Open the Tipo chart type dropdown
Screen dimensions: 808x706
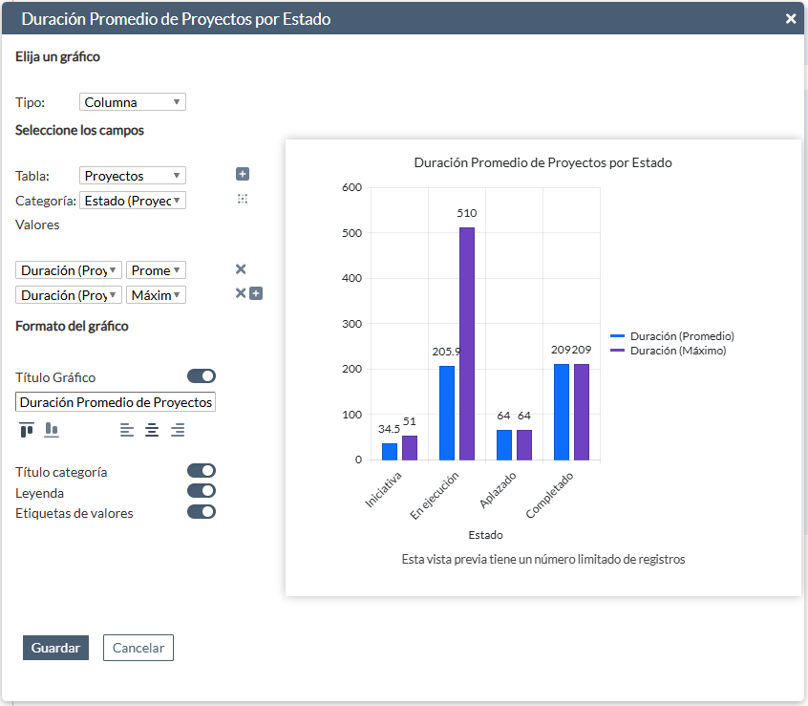click(x=133, y=102)
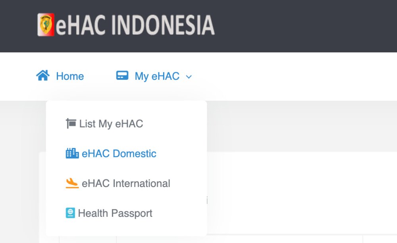Choose Health Passport from the dropdown
Viewport: 397px width, 243px height.
(115, 213)
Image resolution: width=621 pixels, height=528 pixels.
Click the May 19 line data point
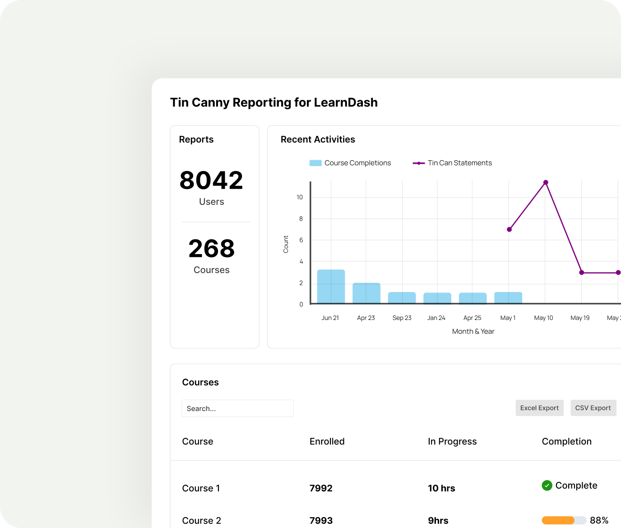pyautogui.click(x=582, y=273)
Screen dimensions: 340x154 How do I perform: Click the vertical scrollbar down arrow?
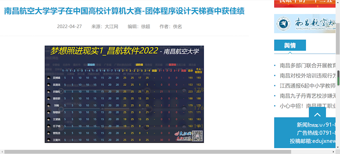(x=338, y=147)
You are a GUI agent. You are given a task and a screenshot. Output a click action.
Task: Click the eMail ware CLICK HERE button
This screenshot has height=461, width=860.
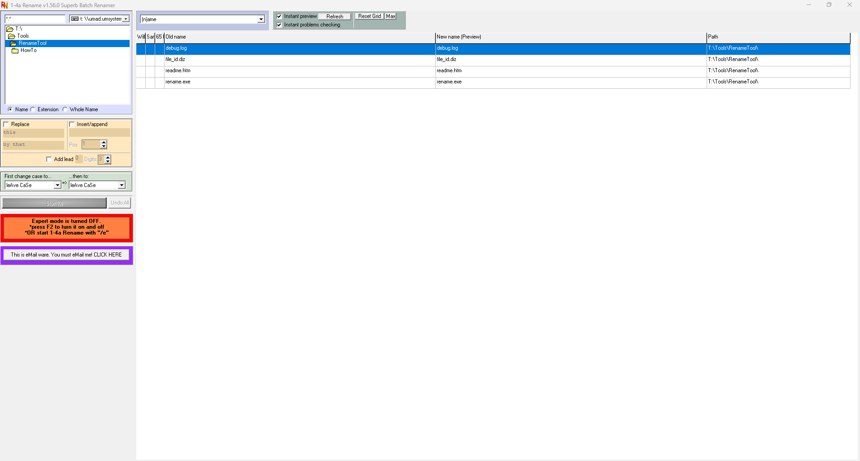click(x=66, y=255)
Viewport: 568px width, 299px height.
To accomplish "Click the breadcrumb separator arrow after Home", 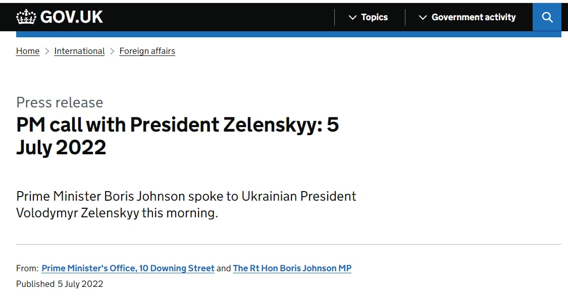I will click(x=47, y=51).
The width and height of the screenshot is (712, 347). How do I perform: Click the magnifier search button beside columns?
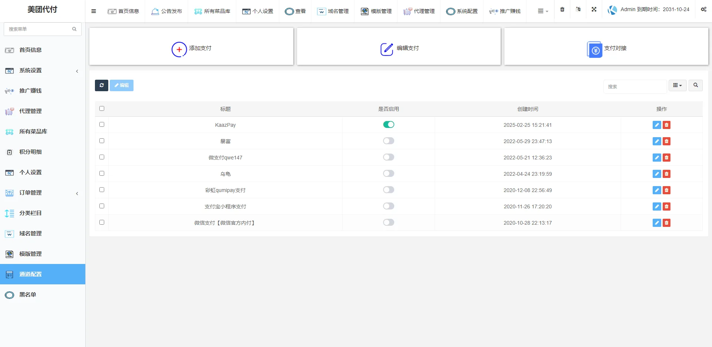click(x=695, y=85)
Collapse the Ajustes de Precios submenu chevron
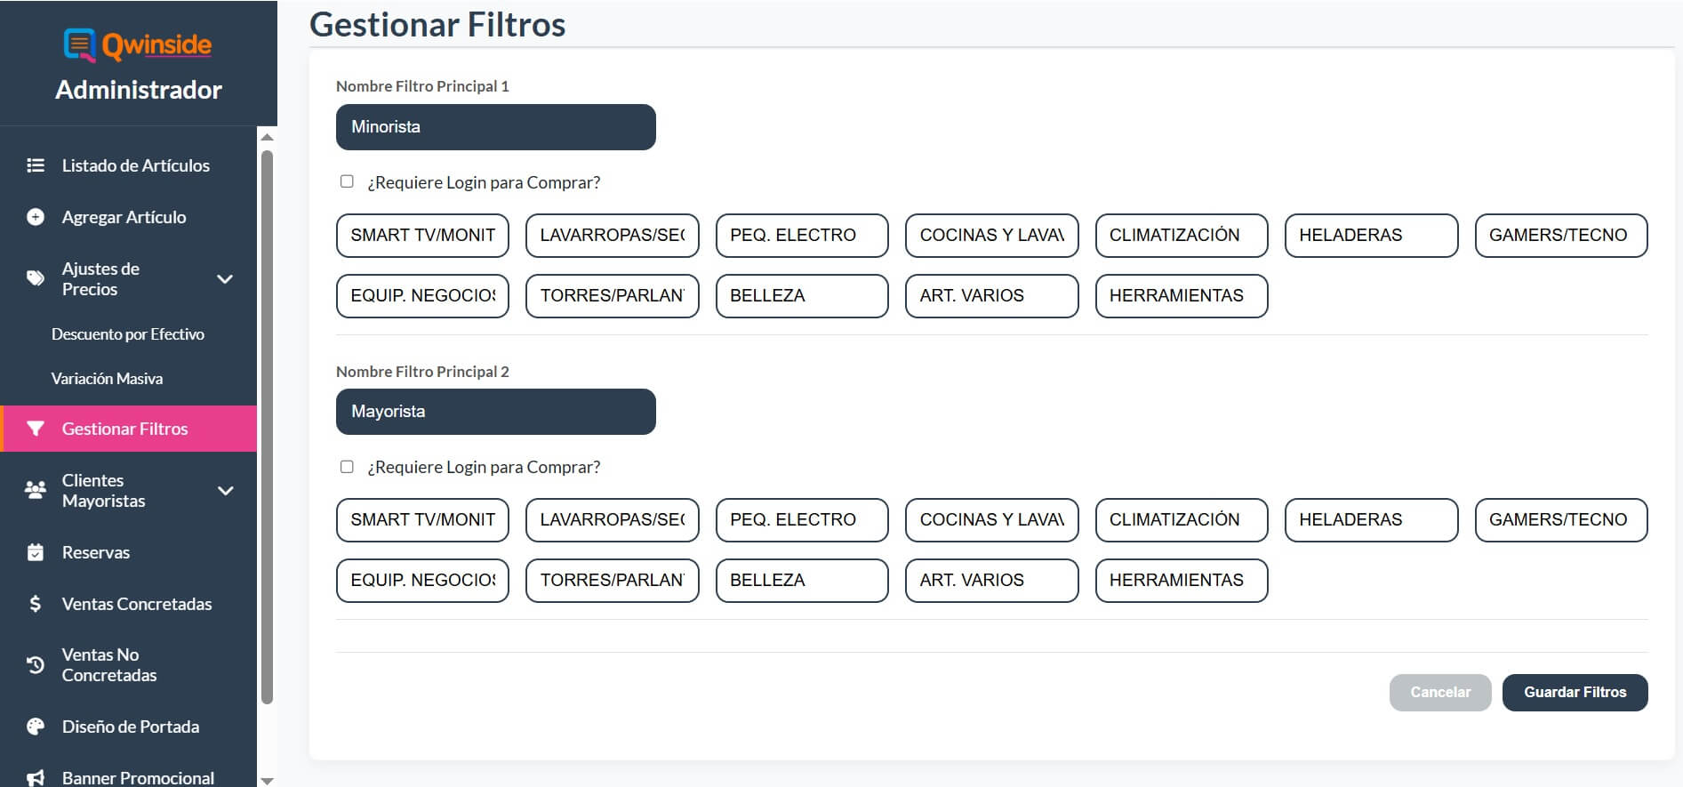The width and height of the screenshot is (1683, 787). tap(226, 279)
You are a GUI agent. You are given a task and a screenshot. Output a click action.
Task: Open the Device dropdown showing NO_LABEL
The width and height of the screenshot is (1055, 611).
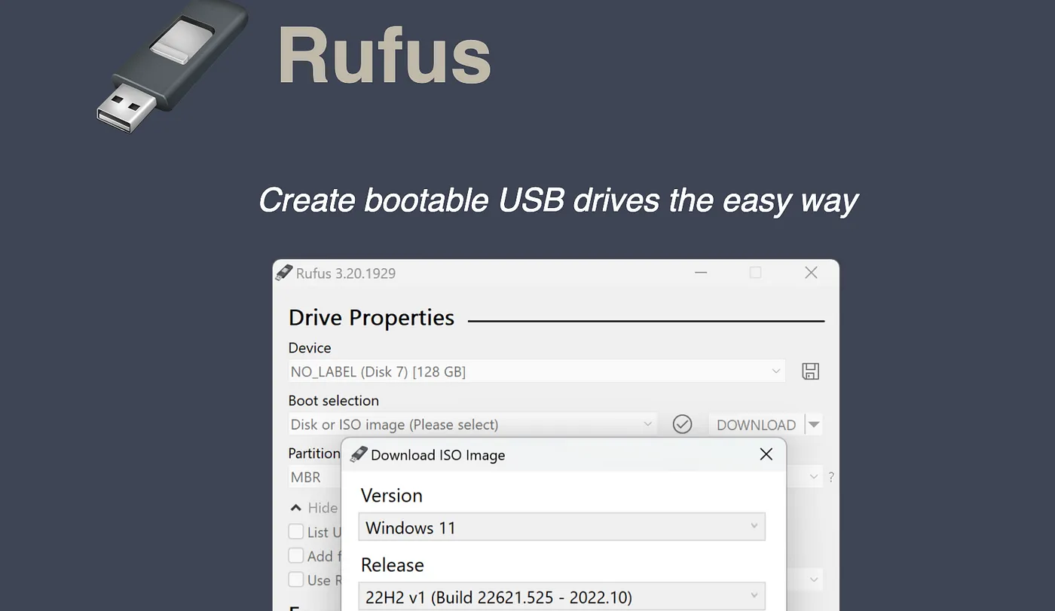tap(536, 371)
* * * * *
TASK OBJECTIVE
From the line with "Collapse the Ajustes" up to and including the last line of the material, switch "dropdown" to "selector" and write those lines out again with nothing else changed. Leave the pictures out.

ANSWER TO THIS TASK
Collapse the Ajustes de Precios submenu chevron
The width and height of the screenshot is (1683, 787). tap(226, 279)
You are a GUI agent. You are given a task and a screenshot. Output a click action.
Task: Open the Device selector showing NO_LABEL
The width and height of the screenshot is (1055, 611).
tap(536, 371)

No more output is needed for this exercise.